There have been other agents that have shown promising activity, although not approved in the United States at this time or as a single agent for advanced HCC. Bevacizumab is a recombinant humanized monoclonal antibody against vascular endothelial growth factor (VEGF), which has been shown to have single-agent activity with ORR of 14% in a phase II trial (13). Apatinib is an oral VEGFR2 inhibitor, studied in a phase III study after progression on sorafenib- and oxaliplatin-based chemotherapy. It is associated with OS benefit compared to placebo (HR 0.79, mOS 8.7 vs. 6.8 months) (14). At this time, it is available in China and not in the United States.

Cabozantinib was studied in the second-line setting and beyond in the phase III CELESTIAL trial. It is another oral multikinase inhibitor targeting VEGFR1, 2, and 3, but also includes MET, AXL, FLT-3, KIT, RET, and ROS1. In several studies, MET overexpression has been associated with the development of resistance to sorafenib (15,16), thus cabozantinib was studied in the post-sorafenib setting given its activity against MET. Its use was associated with improved OS (HR 0.76, mOS 10.2 vs. 8.0 months) compared to placebo (17) and is indicated as second-line therapy in those previously treated with sorafenib or lenvatinib.

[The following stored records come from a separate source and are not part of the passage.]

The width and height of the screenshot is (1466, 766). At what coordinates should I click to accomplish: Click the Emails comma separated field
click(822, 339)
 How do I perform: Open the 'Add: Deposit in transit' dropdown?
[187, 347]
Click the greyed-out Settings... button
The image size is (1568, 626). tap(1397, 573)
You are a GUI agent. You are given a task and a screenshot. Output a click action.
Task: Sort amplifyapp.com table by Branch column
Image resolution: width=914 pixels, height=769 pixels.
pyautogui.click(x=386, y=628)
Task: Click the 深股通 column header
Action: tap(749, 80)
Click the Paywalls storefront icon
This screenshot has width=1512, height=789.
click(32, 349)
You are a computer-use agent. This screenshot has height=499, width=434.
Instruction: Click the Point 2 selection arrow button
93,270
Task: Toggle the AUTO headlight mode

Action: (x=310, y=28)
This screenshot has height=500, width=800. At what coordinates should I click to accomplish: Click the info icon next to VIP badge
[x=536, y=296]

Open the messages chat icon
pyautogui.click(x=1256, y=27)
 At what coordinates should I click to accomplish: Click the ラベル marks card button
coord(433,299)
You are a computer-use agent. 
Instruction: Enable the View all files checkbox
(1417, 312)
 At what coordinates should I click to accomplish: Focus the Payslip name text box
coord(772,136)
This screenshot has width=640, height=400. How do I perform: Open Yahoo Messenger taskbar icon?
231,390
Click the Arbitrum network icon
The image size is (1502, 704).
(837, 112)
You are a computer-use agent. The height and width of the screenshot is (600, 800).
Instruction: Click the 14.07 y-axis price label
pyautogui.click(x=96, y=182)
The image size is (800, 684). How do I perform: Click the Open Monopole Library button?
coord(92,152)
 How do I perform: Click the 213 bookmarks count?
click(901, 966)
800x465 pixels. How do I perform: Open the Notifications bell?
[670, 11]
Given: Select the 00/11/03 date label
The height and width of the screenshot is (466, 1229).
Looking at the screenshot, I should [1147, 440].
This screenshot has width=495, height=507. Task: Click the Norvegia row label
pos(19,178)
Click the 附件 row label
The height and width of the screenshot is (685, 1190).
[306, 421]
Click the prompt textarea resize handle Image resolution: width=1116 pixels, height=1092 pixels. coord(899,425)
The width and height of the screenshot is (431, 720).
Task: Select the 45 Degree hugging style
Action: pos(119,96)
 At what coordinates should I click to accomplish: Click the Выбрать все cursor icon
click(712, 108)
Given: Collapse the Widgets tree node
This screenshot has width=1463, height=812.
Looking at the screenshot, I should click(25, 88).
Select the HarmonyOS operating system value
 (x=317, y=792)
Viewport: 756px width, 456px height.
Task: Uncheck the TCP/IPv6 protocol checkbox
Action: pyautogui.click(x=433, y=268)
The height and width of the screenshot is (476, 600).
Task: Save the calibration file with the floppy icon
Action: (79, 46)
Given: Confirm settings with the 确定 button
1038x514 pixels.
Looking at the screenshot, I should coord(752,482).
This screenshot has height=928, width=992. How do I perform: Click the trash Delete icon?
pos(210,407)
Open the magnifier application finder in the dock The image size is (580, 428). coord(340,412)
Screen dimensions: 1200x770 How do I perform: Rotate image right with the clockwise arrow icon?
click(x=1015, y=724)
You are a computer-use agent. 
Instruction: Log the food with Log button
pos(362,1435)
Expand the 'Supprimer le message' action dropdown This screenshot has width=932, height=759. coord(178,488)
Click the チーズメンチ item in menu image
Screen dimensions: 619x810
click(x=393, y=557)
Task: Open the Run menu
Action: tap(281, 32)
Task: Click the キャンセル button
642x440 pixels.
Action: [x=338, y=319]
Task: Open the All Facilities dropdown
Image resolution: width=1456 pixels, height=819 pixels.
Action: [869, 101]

HCC is considered an immunogenic cancer as it often arises from chronic inflammatory conditions (18). As the liver is exposed to many antigens as a part of its normal physiologic function, there is development of intrinsic tolerance in the innate and adaptive immune responses (19). With chronic inflammation, immune suppression contributes to carcinogenesis and thus presents an opportunity for intervention with immunotherapy. There have been ongoing efforts evaluating immune checkpoint inhibitors, initially in the second-line setting and subsequently in the first-line setting both in combination with anti-VEGF therapy or tyrosine kinase inhibitors and as monotherapy.

CheckMate 040 is a multicohort phase I/II study evaluating the role of nivolumab (PD-1 inhibitor) in advanced HCC. El-Khoueiry et al. evaluated a 3+3 dose escalation cohort followed by an expansion cohort at a dose of 3 mg/kg, in patients with Child Pugh B score of 7 or less (20); ORR was 15% and 20% for the dose escalation and expansion cohorts, respectively. This resulted in the accelerated FDA approval of single-agent nivolumab for the treatment of HCC patients previously treated with sorafenib, but this indication for nivolumab has been withdrawn in 2021, reflecting the results of the CheckMate 459 study. CheckMate 459 was a phase III trial comparing nivolumab and sorafenib in the first-line setting, and did not show a statistically significant OS benefit (HR 0.84, mOS 16.4 vs. 14.7 months) (21).

In a separate cohort of CheckMate 040, Yau et al. randomized patients to three different arms with different dosing of nivolumab and ipilimumab (cytotoxic T-cell lymphocyte antigen-4 [CTLA-4] inhibitor): (i) nivolumab 1 mg/kg + ipilimumab 3 mg/kg every 3 weeks for four doses followed by nivolumab 240 mg every 2 weeks maintenance (arm A), (ii) nivolumab 3 mg/kg + ipilimumab 1 mg/kg every 3 weeks for four doses followed by nivolumab 240 mg every 2 weeks maintenance (arm B), and (iii) nivolumab 3 mg/kg every 2 weeks + ipilimumab 1 mg/kg every 6 weeks ongoing (arm C) (22). Arm A had the highest ORR at 32%, compared to 31% in arm B, and 31% in arm C (23). The arm A combination with nivolumab 1 mg/kg + ipilimumab 3 mg/kg followed by maintenance nivolumab was approved by the FDA in 2020, for those patients previously treated with sorafenib.